#### [Task requirements]
**a)** According to the first answer in the Haskell thread, what happens to getScreenWidth if both widthLabel and isPortrait are computed with separate calls to it?
**b)** Resume the Haskell thread after its last line.

#### [Selection]
____________________

Concatenate String and IO Integer in Haskell

Question

I wrote a function returning the current screen width as IO Integer (working so far).

getScreenWidth:: IO Integer
getScreenWidth = do
                    (sx, sy, w, h) <- getScreenDim 0
                    return $ sx

Now I would like to add the screen width to a string:

> magic_function :: IO Integer -> String -> ... magic output type
> magic_function = ... ? this is where i am stack at ? ...

I would like to pass the magic function to a string, something like "Screen Width: " and i want it to add the current screen width, so that i get "Screen Width: 1680". How can i concat an IO Integer and a common String? Does it work with show?

Could anyone help me with that?

Answer 1

First, forget about the IO:

labelInteger :: String -> Integer -> String
labelInteger label number = label ++ ": " ++ show number

Now worry about the IO:

import Control.Monad (liftM, liftM2)

labelIOInteger :: String -> IO Integer -> IO String
labelIOInteger label ioNumber = liftM (labelInteger label) ioNumber

Use as e.g. labelIOInteger "Screen Width" getScreenWidth... but beware! If you do something like this:

widthLabel <- labelIOInteger "Screen width" getScreenWidth
isPortrait <- liftM2 (<) getScreenWidth getScreenHeight

...then getScreenWidth will be executed twice... which admittedly for this particular action is unlikely to be a problem, but if it was an action that read an integer from a file or a database or a website, you can see that executing it twice might be undesirable.

It is usually better not to write functions like labelIOInteger, and instead do this:

widthLabel <- liftM (labelInteger "Screen Width") getScreenWidth

...so that if you find yourself needing to use the return value for two different calculations, you can easily refactor to this:

screenWidth <- getScreenWidth
let widthLabel = labelInteger "Screen Width" screenWidth
isPortrait <- liftM (screenWidth <) getScreenHeight

Answer 2

magic_function :: IO Integer -> String -> IO String
magic_function num msg = do
                            n <- num
                            return (msg ++ (show n))

____________________

Data records:

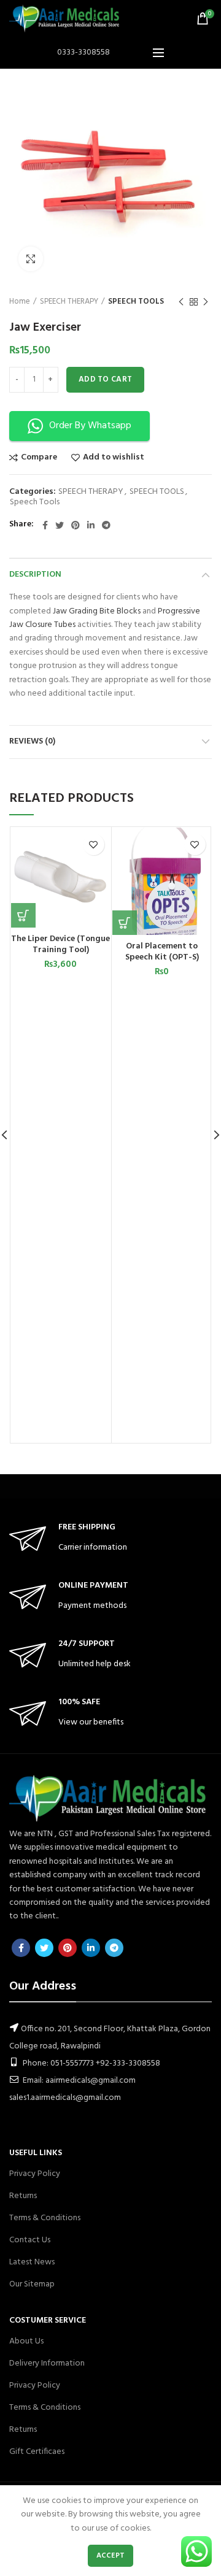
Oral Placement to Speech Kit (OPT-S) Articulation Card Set (161, 957)
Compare (39, 457)
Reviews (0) (32, 741)
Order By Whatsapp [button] (90, 426)
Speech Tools (35, 503)
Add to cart (105, 379)
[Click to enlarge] (30, 259)
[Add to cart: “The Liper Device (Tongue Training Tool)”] (23, 915)
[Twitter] (60, 525)
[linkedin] (90, 525)
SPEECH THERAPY (69, 301)
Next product (206, 302)
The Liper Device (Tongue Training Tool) (60, 945)
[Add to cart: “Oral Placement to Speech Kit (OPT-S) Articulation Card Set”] (124, 922)
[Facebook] (45, 525)
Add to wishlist (113, 457)
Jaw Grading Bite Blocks (97, 611)
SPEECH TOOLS (136, 301)
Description (35, 574)
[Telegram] (106, 525)
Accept (110, 2556)
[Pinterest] (75, 525)
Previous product (181, 302)
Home (19, 301)
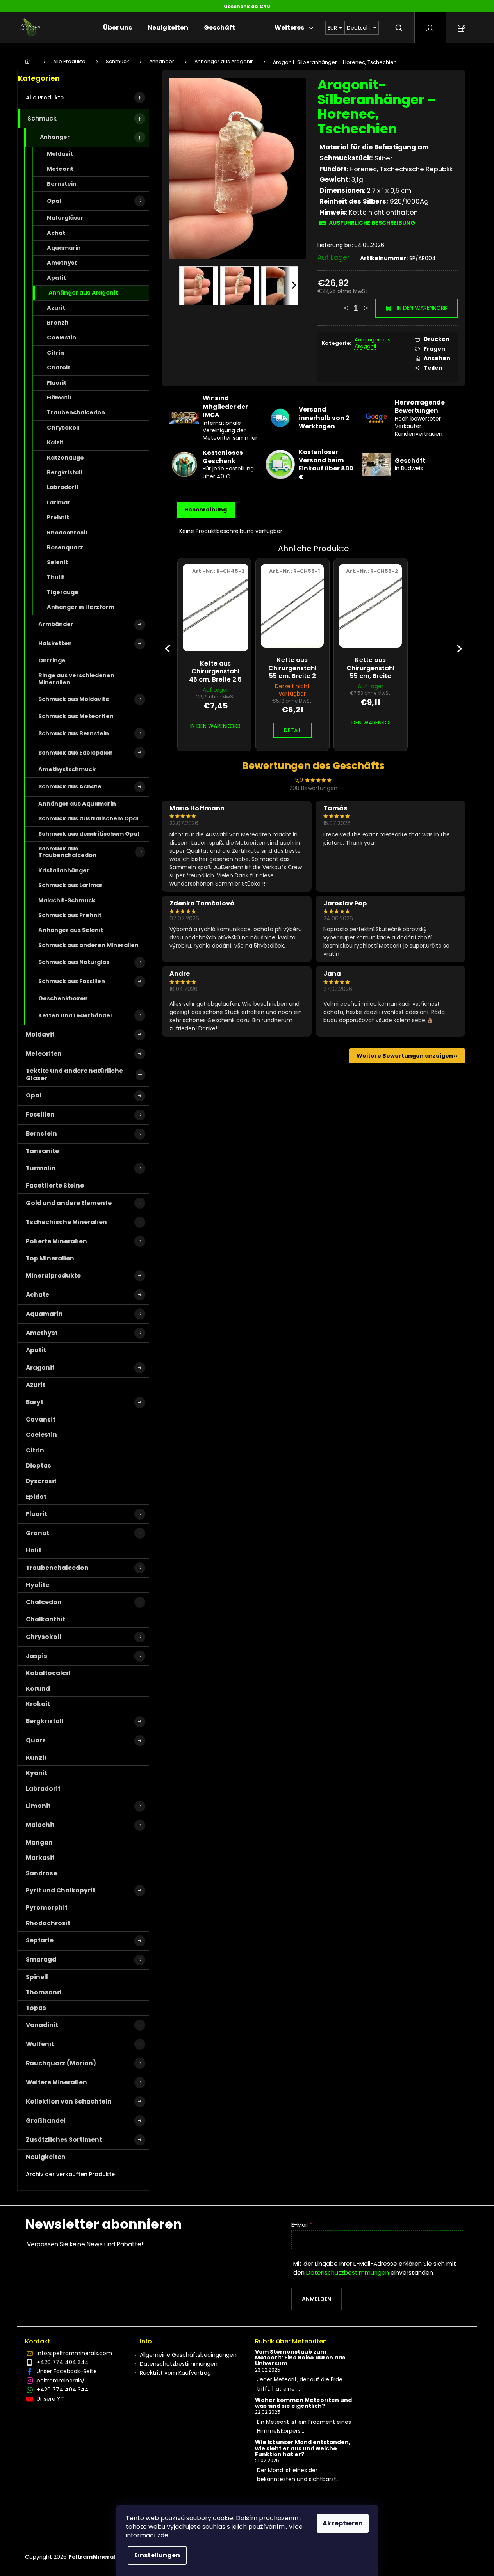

____________________

#### [Solved tasks]
**a)** It is executed twice.

**b)**
Answer 3

The suggested duplicate does actually give the answer you need, but I suppose if it was obvious how you wouldn't be asking this in the first place. :]

In general, you can't do anything directly with a value whose type is IO something. This type represents not a value of type something wrapped in IO, but rather a procedure possibly using IO that produces a value of type something when executed. It may be different "something"s if you use the IO something value more than once, after all.

So in your case, you can't simply concatenate the String on; you have to define a new IO procedure that executes the other one, then concatenates the value it produces. The general form will look something like this:

someFunction :: a -> b -> c
someFunction a b = ...

someProcedure :: IO a -> b -> IO c
someProcedure a b = do aValue <- a -- this executes "a"
                       return $ someFunction aValue b

There are shorter ways to write it, but I thought it would help to spell it out. The specifics will depend on what you're actually doing, of course--for your program, you can use show to convert the integer to a String, then concatenate the strings like usual.

Answer 4

I think you want this:

magic :: IO Integer -> String -> IO String
magic ios s =
  do i <- ios
     return $ s ++ ": " ++ (show i)